Question

The velocity of electron in the ground state hydrogen atom is 2.18×10^6.Its velocity in the second orbit would be

Answer 1

use formula Ve= Vo × Z/ n

Vo is the given velocity and n is the orbit number, and Z is the atomic number.

Answer 2

Answer:

The velocity of the electron in the second orbit, V₂, is $1.09\times 10^{6}$ m/s.

Explanation:

Given,

The velocity of an electron in the ground state, V₁ = $2.18\times 10^{6}$ m/s.

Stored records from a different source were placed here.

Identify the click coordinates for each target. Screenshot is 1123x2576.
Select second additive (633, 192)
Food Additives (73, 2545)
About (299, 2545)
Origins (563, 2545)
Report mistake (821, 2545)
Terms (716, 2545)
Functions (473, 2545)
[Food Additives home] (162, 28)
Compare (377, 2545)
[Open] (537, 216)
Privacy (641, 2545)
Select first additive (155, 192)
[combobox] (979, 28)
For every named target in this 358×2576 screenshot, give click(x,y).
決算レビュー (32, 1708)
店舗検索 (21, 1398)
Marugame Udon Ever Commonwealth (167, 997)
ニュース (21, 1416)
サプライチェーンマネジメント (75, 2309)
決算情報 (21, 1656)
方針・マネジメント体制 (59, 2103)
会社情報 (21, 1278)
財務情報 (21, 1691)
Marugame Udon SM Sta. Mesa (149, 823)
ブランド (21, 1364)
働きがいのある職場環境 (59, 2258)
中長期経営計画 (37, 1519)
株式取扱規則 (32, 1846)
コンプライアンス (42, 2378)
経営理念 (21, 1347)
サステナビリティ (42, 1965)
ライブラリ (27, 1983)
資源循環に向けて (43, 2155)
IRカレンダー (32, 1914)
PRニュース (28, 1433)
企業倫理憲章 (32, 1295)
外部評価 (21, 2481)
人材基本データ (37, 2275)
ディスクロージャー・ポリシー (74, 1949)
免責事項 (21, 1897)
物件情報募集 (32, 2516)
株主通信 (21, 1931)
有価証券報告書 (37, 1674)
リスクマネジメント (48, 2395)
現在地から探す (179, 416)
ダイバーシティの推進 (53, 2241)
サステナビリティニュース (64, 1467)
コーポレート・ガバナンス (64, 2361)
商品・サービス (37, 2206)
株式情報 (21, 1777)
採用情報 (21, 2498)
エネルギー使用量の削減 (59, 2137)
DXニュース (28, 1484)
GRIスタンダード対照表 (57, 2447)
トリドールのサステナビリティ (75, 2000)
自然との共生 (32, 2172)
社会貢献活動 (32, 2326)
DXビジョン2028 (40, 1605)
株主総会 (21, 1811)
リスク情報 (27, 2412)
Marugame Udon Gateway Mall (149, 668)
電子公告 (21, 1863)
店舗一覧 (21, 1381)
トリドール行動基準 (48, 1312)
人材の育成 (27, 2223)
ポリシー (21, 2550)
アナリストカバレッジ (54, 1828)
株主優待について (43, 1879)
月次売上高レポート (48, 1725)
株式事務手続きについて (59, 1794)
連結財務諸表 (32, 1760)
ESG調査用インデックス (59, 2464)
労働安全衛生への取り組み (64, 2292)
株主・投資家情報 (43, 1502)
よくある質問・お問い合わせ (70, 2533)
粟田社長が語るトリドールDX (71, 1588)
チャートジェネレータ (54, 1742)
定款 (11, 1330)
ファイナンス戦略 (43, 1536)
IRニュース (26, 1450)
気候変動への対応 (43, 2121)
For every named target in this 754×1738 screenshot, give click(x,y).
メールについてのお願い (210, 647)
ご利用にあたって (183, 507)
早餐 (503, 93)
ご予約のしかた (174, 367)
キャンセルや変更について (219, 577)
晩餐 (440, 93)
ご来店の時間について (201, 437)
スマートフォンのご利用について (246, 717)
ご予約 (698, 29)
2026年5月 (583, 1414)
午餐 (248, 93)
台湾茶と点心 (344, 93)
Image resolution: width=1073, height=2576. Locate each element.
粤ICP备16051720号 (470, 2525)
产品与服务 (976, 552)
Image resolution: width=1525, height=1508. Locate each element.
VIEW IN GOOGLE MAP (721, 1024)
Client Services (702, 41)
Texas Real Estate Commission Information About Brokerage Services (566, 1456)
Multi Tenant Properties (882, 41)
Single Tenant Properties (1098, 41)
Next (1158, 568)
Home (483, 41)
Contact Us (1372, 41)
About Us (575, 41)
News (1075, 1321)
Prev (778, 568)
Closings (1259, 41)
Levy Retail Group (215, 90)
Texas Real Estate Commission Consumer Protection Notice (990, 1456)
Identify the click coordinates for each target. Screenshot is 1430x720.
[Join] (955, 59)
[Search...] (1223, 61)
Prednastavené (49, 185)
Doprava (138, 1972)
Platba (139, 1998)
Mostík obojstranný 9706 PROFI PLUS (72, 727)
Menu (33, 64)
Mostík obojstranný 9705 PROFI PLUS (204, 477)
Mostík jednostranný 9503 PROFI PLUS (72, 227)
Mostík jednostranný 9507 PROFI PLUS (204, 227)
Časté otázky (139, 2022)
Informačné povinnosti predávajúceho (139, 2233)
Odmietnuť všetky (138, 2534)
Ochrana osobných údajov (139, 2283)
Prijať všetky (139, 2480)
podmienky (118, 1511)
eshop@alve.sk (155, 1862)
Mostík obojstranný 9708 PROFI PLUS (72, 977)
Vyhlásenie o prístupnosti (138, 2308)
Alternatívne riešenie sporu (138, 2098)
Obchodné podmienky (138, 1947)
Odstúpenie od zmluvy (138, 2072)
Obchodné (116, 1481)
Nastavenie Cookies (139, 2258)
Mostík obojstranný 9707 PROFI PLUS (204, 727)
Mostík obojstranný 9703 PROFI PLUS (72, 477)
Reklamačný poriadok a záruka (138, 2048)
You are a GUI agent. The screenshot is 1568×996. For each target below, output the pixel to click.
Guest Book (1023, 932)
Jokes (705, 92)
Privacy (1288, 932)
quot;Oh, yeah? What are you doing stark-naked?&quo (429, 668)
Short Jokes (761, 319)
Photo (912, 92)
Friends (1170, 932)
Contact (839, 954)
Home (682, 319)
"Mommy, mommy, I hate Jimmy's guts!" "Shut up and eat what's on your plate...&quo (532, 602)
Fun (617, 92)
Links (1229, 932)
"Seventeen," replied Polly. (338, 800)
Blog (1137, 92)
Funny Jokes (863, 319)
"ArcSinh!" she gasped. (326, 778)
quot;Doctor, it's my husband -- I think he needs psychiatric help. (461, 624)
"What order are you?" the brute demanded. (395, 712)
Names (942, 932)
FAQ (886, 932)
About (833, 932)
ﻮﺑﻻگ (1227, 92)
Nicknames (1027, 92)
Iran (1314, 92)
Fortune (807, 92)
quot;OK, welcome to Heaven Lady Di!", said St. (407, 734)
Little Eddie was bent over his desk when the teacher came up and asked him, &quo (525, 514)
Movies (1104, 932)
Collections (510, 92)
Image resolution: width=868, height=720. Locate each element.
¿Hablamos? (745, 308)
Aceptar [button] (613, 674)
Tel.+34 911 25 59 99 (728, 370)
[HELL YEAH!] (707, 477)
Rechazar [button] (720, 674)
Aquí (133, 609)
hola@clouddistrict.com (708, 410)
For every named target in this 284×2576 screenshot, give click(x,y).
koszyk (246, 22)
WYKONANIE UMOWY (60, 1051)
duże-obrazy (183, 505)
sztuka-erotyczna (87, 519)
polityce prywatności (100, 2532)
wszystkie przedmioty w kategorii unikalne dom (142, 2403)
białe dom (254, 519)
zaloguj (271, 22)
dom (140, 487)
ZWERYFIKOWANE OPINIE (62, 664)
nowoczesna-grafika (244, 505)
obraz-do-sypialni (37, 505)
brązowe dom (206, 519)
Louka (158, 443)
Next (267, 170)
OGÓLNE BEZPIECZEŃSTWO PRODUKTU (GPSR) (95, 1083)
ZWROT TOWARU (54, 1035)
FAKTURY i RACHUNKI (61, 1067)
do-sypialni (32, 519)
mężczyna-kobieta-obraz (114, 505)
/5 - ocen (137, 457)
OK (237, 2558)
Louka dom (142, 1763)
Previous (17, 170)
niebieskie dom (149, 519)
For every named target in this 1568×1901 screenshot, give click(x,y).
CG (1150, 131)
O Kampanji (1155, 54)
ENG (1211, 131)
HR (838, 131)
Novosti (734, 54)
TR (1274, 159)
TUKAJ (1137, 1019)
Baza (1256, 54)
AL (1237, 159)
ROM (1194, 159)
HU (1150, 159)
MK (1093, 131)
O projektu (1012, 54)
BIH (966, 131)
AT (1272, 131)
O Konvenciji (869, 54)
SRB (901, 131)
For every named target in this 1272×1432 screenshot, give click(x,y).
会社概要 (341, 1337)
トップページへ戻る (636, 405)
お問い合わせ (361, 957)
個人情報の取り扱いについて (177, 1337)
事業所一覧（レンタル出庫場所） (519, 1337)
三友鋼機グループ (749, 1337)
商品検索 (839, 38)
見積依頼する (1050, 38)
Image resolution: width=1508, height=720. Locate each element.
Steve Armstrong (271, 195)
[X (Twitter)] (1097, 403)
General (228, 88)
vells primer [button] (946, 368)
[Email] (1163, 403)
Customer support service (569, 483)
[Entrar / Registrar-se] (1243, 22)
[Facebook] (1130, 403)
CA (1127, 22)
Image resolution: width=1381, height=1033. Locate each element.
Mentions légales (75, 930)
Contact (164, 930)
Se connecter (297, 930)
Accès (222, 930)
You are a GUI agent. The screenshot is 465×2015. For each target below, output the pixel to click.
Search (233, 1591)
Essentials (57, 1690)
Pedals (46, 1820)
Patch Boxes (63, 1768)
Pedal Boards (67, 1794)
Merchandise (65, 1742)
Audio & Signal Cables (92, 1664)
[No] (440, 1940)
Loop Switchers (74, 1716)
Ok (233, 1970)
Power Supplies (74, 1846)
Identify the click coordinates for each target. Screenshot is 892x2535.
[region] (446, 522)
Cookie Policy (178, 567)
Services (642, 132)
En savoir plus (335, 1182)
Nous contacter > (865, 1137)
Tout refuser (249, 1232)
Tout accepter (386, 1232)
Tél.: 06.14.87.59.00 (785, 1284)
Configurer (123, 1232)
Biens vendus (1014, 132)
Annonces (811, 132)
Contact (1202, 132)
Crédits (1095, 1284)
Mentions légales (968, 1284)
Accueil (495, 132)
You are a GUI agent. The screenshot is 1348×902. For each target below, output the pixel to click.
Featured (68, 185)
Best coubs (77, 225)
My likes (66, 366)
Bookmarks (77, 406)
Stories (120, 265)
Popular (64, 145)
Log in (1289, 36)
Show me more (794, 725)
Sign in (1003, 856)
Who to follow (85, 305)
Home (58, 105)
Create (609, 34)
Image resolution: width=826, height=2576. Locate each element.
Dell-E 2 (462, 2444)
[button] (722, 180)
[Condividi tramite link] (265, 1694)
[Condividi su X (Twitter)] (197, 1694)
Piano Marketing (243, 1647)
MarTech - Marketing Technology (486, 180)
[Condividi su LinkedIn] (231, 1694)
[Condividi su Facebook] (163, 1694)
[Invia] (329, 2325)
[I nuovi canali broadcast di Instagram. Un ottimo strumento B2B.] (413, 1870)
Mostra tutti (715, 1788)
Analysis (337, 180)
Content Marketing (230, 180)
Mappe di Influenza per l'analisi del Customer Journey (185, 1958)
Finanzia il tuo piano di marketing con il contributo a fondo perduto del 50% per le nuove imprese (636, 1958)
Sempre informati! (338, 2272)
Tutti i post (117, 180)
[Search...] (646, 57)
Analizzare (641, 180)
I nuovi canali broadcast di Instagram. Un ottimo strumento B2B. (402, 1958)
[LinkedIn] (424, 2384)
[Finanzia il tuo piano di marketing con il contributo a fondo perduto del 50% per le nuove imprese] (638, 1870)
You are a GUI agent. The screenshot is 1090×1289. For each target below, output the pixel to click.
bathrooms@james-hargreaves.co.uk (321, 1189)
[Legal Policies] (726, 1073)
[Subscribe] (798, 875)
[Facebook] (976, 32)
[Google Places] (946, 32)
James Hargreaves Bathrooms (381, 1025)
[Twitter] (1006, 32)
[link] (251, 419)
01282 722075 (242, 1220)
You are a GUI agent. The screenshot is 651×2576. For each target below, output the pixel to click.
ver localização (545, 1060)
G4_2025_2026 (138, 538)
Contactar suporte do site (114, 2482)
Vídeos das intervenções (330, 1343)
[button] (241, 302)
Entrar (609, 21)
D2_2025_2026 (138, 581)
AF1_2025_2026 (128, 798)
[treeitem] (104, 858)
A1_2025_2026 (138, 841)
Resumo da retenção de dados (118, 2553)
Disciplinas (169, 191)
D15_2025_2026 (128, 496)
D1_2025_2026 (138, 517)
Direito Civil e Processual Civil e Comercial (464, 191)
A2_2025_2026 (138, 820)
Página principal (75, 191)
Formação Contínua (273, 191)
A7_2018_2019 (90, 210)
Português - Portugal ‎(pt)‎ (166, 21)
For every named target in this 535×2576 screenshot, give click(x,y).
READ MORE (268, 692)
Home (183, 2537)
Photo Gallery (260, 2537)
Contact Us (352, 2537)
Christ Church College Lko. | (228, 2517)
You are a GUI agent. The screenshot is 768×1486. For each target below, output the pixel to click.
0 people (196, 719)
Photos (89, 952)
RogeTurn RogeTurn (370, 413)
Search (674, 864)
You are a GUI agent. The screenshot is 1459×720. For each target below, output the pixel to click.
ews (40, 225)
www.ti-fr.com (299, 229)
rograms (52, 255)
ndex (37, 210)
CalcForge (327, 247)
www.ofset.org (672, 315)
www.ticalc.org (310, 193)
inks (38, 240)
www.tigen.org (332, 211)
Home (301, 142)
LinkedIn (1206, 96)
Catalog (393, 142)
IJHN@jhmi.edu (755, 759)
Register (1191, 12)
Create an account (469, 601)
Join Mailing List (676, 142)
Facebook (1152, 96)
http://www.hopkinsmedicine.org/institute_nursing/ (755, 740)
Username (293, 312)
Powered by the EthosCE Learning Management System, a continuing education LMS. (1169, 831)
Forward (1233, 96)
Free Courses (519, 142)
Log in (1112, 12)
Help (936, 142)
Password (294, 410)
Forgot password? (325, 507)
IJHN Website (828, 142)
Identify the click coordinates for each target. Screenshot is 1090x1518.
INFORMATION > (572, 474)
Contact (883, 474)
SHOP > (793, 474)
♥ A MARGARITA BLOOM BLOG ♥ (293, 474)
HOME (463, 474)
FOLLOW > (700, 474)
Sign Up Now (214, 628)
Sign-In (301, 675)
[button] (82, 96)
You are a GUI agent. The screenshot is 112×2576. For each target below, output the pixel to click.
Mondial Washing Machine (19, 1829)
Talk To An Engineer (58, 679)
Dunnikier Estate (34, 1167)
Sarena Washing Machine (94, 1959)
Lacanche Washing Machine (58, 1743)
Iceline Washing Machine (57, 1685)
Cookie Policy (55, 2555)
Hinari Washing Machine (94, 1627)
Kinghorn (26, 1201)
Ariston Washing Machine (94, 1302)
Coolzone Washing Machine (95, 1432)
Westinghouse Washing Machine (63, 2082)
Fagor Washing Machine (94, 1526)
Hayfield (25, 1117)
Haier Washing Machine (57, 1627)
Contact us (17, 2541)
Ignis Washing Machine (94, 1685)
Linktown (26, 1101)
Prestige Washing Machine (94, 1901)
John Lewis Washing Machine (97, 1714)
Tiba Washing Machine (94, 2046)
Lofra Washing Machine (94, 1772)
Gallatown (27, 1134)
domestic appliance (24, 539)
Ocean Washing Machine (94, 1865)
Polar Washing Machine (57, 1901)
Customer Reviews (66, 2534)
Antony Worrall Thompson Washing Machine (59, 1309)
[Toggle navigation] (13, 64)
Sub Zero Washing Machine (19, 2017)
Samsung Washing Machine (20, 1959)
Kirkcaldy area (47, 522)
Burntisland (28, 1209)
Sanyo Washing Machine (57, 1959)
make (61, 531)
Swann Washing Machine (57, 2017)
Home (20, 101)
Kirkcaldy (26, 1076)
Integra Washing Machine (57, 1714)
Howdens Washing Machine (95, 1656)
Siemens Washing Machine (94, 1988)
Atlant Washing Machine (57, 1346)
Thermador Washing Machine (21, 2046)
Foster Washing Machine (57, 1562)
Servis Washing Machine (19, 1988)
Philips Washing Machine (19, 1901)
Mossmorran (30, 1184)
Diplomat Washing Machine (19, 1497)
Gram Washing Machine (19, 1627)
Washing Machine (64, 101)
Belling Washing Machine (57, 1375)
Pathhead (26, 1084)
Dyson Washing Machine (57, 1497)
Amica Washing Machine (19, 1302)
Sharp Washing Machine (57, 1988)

The velocity of the electron in the second orbit, V₂ =?

Now,

• For ground-state, the orbit is first, i.e., n = $1$
• For the second orbit, n = $2$

As we know,

• The velocity of $n^{th}$ orbit can be calculated by the equation given below:
• $V_{n} = \frac{V_{1}\times Z }{n}$

Here,

• $V_{n}$ = The velocity of the $n^{th}$ orbit
• Z = The atomic number of the atom
• n = The orbit

Now, as we know

• The hydrogen's atomic number = $1$

After putting the given values in the equation, we get:

• $V_{2} = \frac{2.18 \times 10^{6} \times 1 }{2}$ = $1.09\times 10^{6}$ m/s.

Hence, the velocity of the electron in the second orbit, V₂ = $1.09\times 10^{6}$ m/s.